**Work to complete**
Type every record exactly as it appears.
====== Given information
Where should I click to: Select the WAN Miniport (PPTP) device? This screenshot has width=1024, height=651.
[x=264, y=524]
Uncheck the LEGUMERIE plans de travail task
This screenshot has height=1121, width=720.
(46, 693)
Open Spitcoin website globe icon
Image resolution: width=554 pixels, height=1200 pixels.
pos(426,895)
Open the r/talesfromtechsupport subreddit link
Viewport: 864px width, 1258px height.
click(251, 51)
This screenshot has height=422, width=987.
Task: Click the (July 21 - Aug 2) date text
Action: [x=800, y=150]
============
**Response to this exercise**
Where should I click to: Select the WAN Miniport (PPTP) device? This screenshot has width=1024, height=651.
[x=264, y=524]
Uncheck the LEGUMERIE plans de travail task
This screenshot has height=1121, width=720.
(46, 693)
Open Spitcoin website globe icon
Image resolution: width=554 pixels, height=1200 pixels.
pos(426,895)
Open the r/talesfromtechsupport subreddit link
Viewport: 864px width, 1258px height.
click(251, 51)
This screenshot has height=422, width=987.
Task: Click the (July 21 - Aug 2) date text
Action: [x=800, y=150]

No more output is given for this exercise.